Nothing but the lines from the start of the entries through the line holding "عطور نسائية (563, 78)" is to be repeated, exactly and with pictures excluded.
Content starts
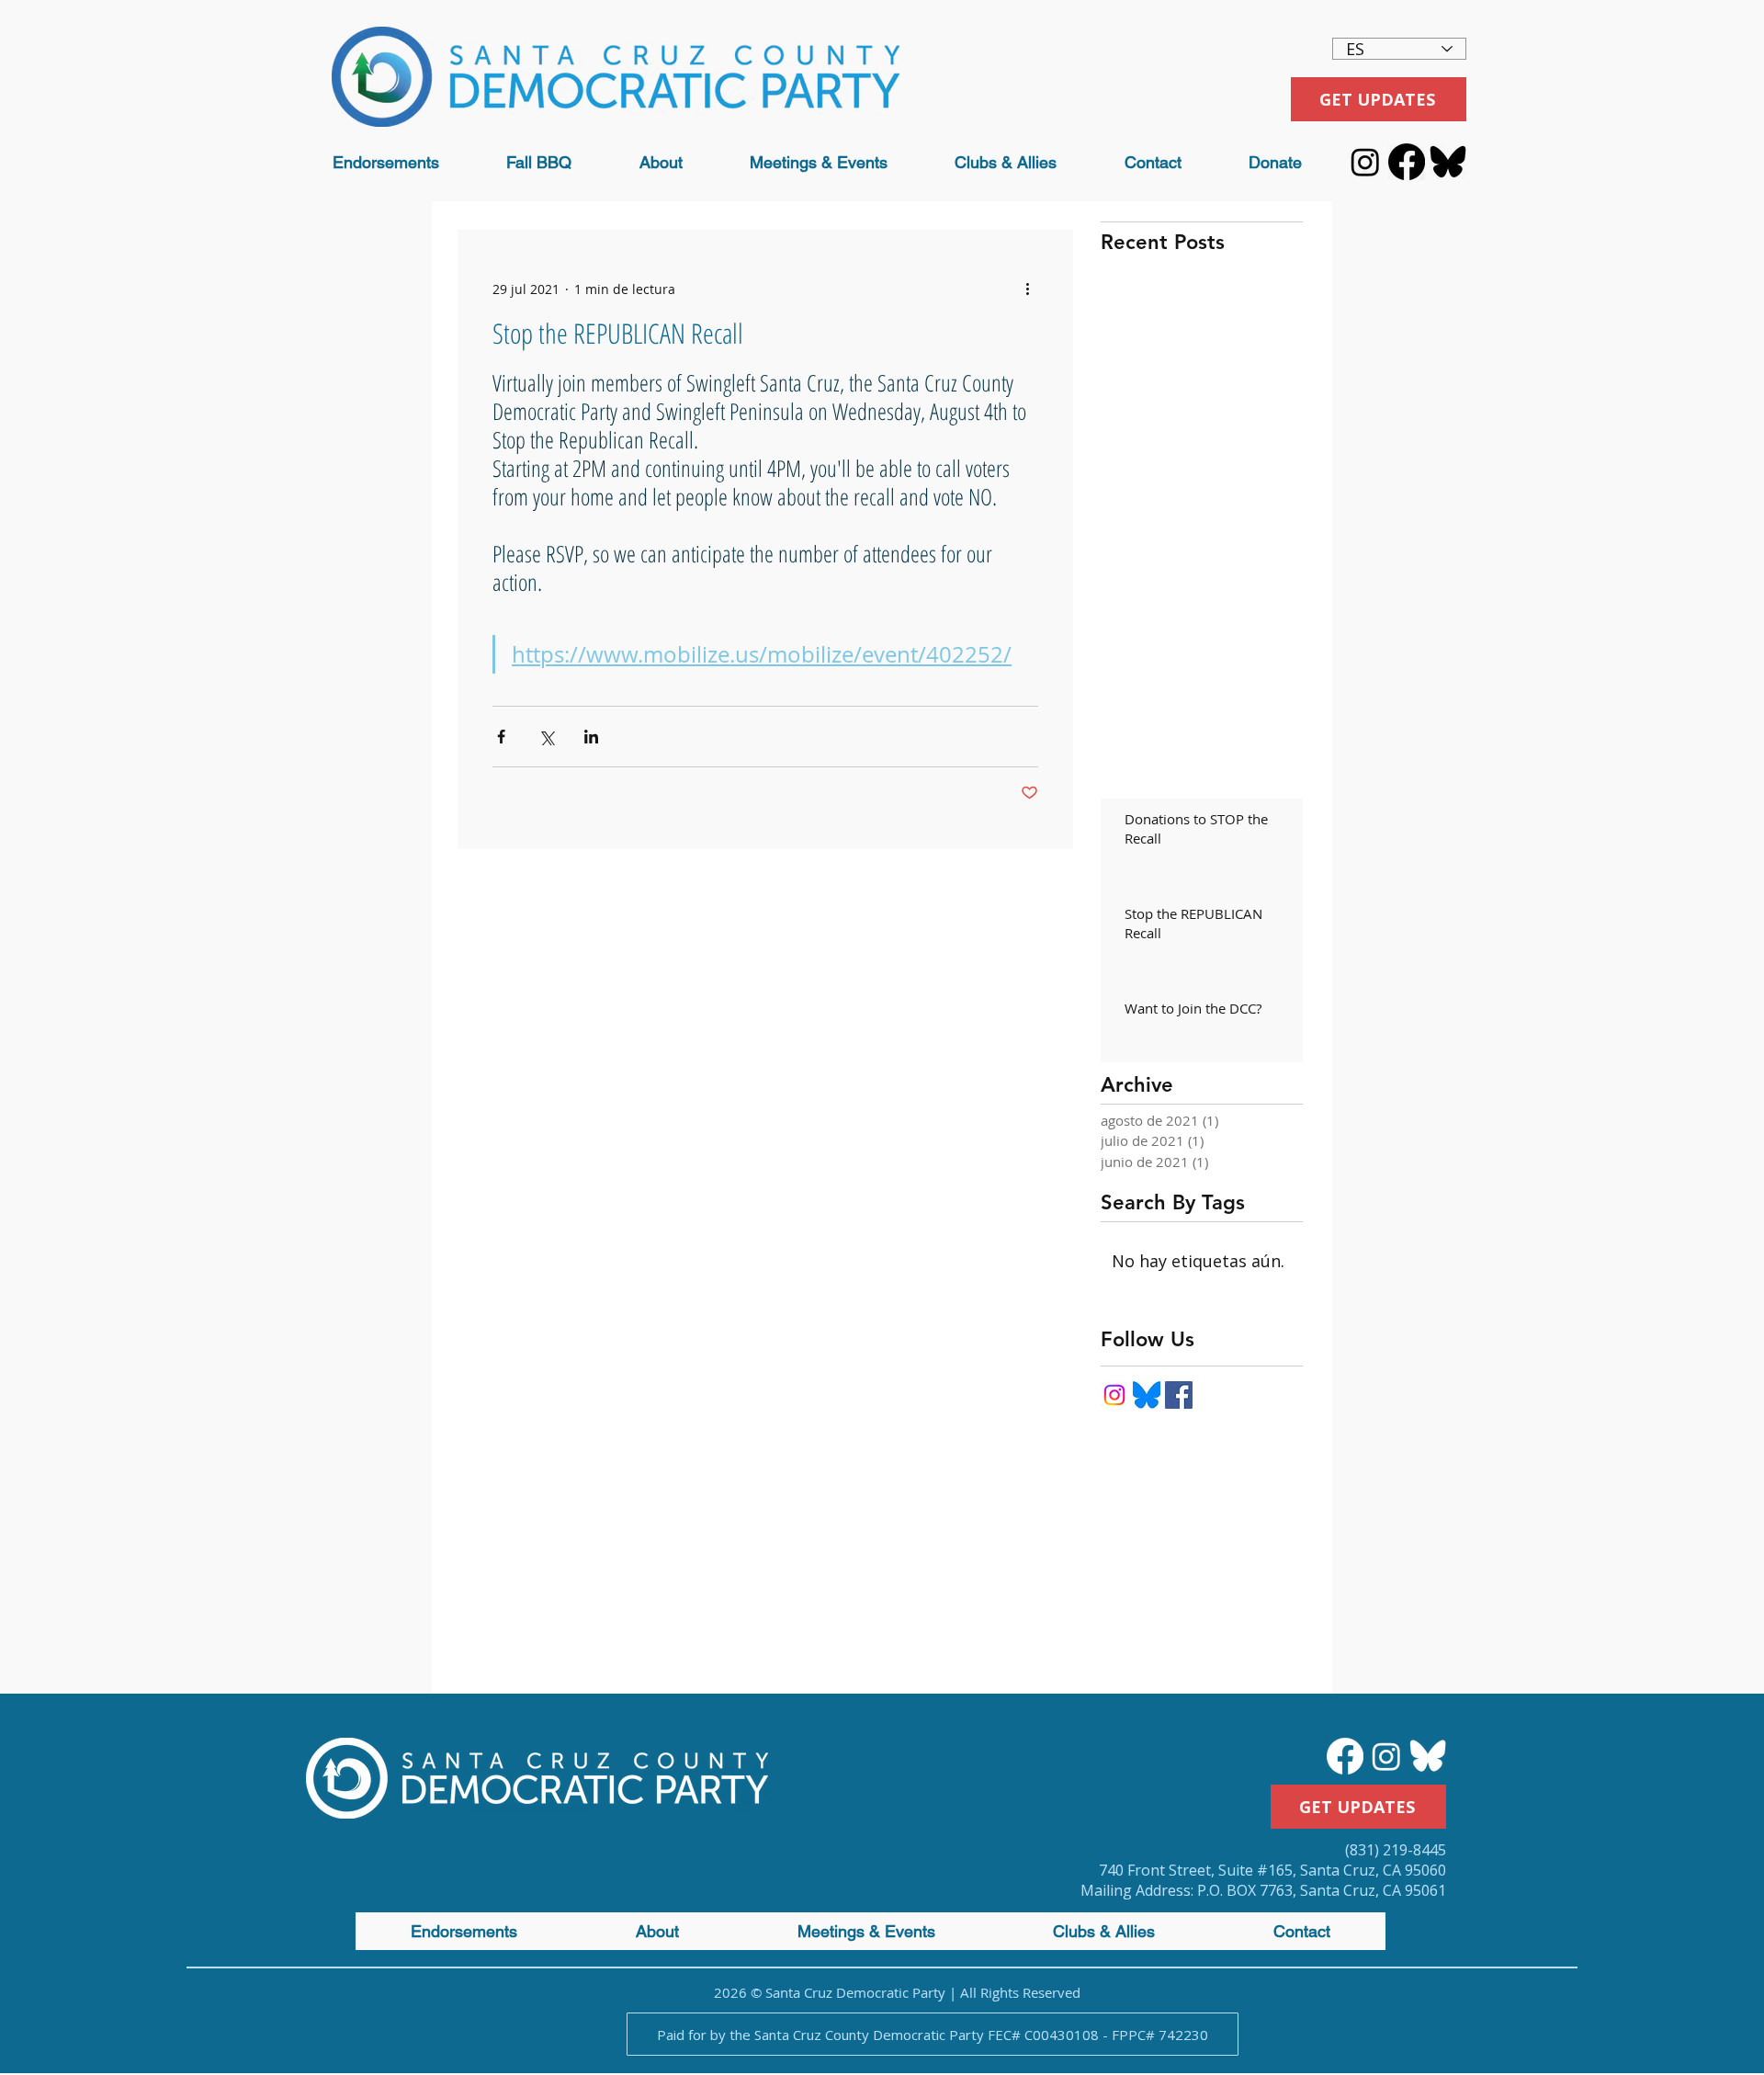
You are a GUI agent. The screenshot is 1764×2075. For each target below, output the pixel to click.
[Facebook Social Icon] (1179, 1395)
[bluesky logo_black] (1448, 161)
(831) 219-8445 (1395, 1850)
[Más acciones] (1027, 289)
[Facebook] (1406, 161)
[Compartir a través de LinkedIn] (591, 736)
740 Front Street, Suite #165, (1199, 1870)
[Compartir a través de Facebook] (501, 736)
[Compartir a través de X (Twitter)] (546, 736)
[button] (660, 162)
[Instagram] (1365, 161)
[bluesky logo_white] (1427, 1756)
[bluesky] (1146, 1395)
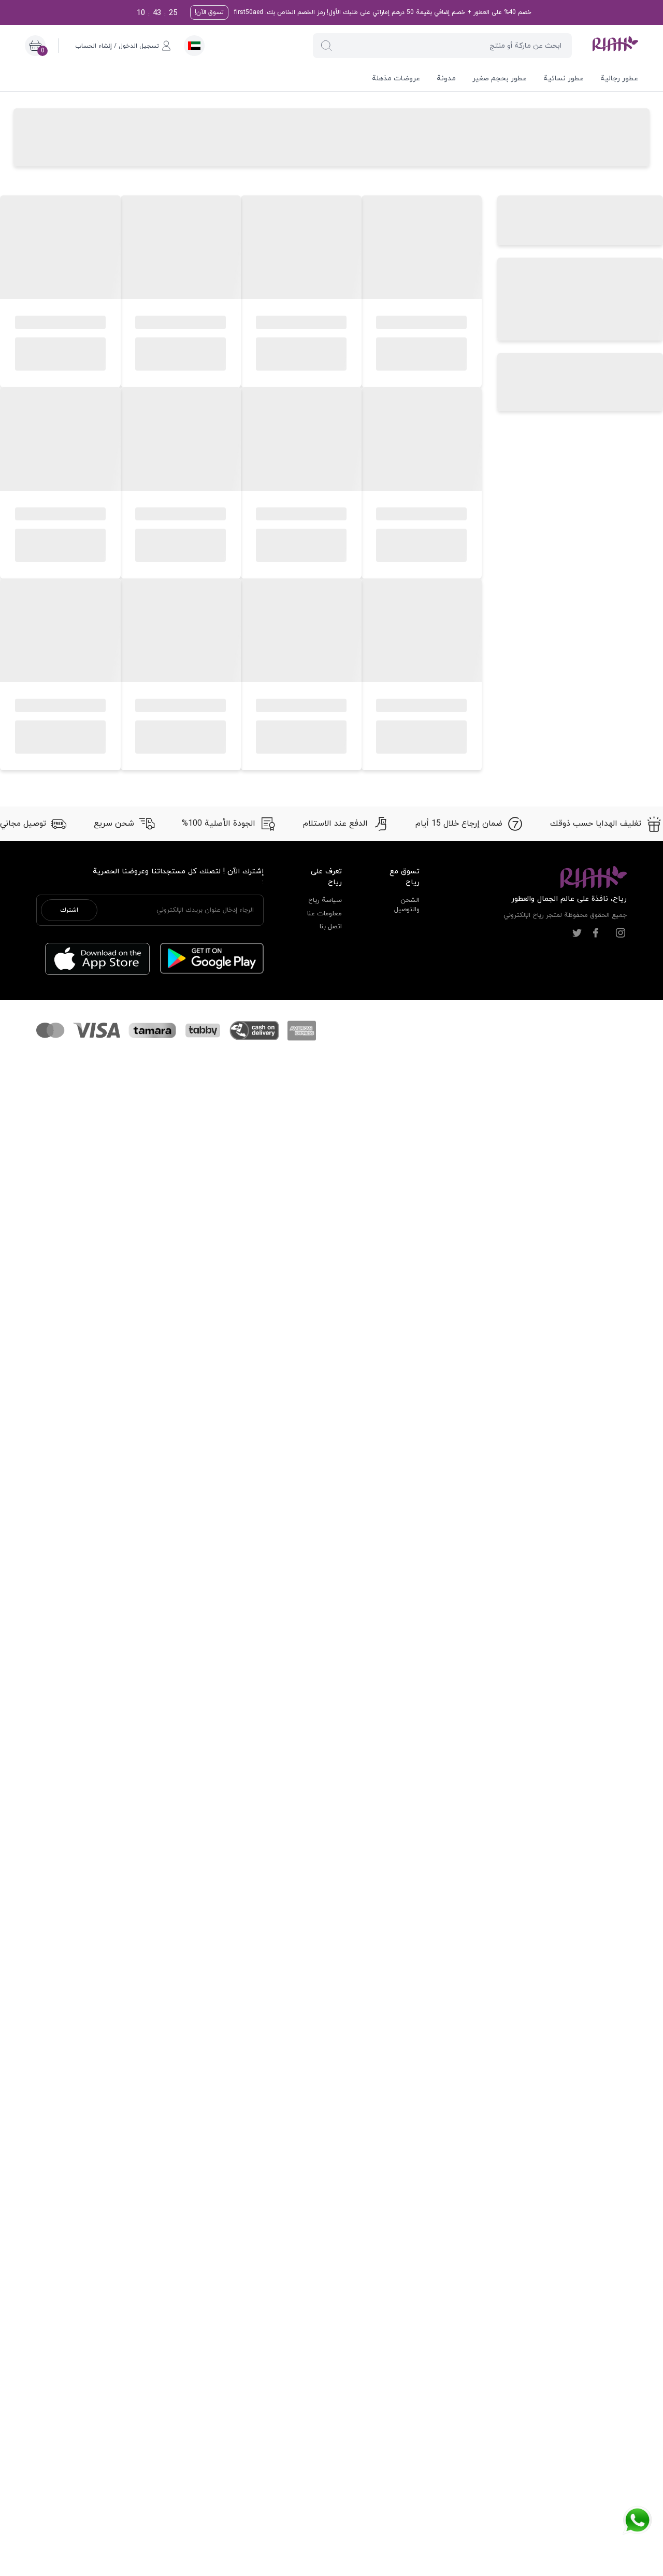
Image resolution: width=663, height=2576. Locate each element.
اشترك (69, 910)
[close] (495, 17)
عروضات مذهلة (396, 78)
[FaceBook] (595, 933)
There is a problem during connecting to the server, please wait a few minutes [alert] (571, 33)
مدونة (446, 78)
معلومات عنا (324, 913)
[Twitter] (577, 933)
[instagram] (620, 933)
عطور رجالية (619, 78)
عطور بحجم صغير (499, 78)
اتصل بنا (331, 926)
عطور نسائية (563, 78)
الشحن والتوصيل (407, 905)
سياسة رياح (325, 900)
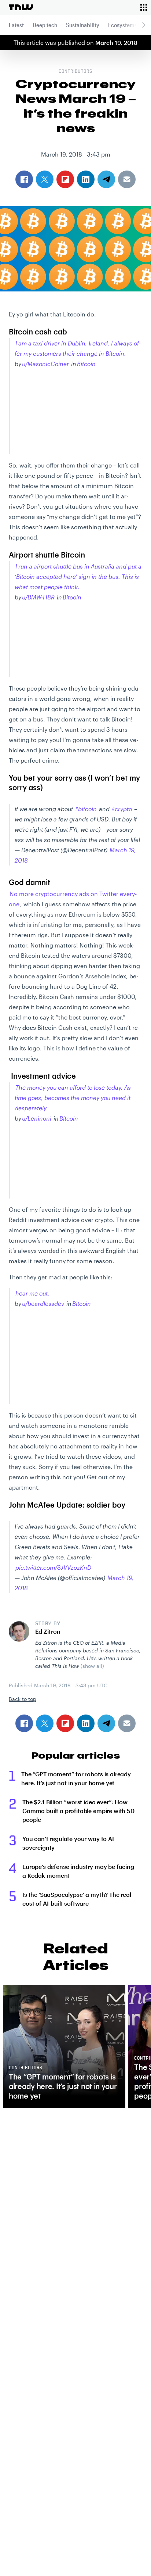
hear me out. (32, 1293)
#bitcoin (86, 808)
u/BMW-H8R (38, 597)
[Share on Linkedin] (86, 1723)
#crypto (122, 808)
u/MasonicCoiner (45, 363)
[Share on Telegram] (106, 1723)
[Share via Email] (127, 1723)
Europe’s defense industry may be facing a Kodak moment (78, 1871)
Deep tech (45, 24)
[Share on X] (45, 1723)
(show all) (92, 1666)
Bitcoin (86, 363)
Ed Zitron (47, 1631)
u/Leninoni (36, 1118)
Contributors (75, 71)
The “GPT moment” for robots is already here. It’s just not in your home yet (76, 1778)
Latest (16, 24)
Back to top (22, 1699)
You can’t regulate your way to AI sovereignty (68, 1843)
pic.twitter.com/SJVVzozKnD (53, 1567)
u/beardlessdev (43, 1303)
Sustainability (82, 24)
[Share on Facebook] (24, 1723)
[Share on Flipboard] (65, 1723)
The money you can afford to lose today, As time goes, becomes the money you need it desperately (73, 1097)
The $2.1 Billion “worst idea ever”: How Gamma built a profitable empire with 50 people (78, 1810)
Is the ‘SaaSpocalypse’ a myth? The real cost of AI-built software (76, 1899)
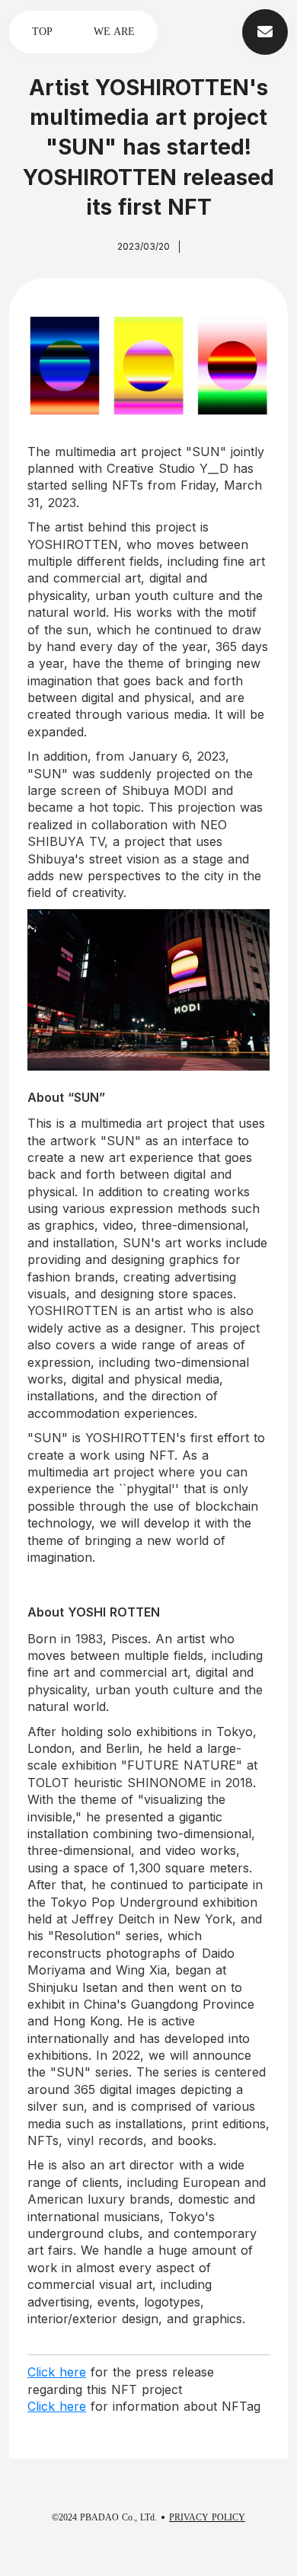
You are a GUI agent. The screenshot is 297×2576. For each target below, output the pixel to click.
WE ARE (114, 31)
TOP (42, 31)
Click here (56, 2372)
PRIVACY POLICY (207, 2517)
Content ends
> [Expected output]:
You are a GUI agent. The screenshot is 1764×2075. For each target below, output the pixel to click.
[Facebook Social Icon] (1179, 1395)
[bluesky logo_black] (1448, 161)
(831) 219-8445 (1395, 1850)
[Más acciones] (1027, 289)
[Facebook] (1406, 161)
[Compartir a través de LinkedIn] (591, 736)
740 Front Street, Suite #165, (1199, 1870)
[Compartir a través de Facebook] (501, 736)
[Compartir a través de X (Twitter)] (546, 736)
[button] (660, 162)
[Instagram] (1365, 161)
[bluesky logo_white] (1427, 1756)
[bluesky] (1146, 1395)
Image resolution: width=663, height=2576. Locate each element.
اشترك (69, 910)
[close] (495, 17)
عروضات مذهلة (396, 78)
[FaceBook] (595, 933)
There is a problem during connecting to the server, please wait a few minutes [alert] (571, 33)
مدونة (446, 78)
معلومات عنا (324, 913)
[Twitter] (577, 933)
[instagram] (620, 933)
عطور رجالية (619, 78)
عطور بحجم صغير (499, 78)
اتصل بنا (331, 926)
عطور نسائية (563, 78)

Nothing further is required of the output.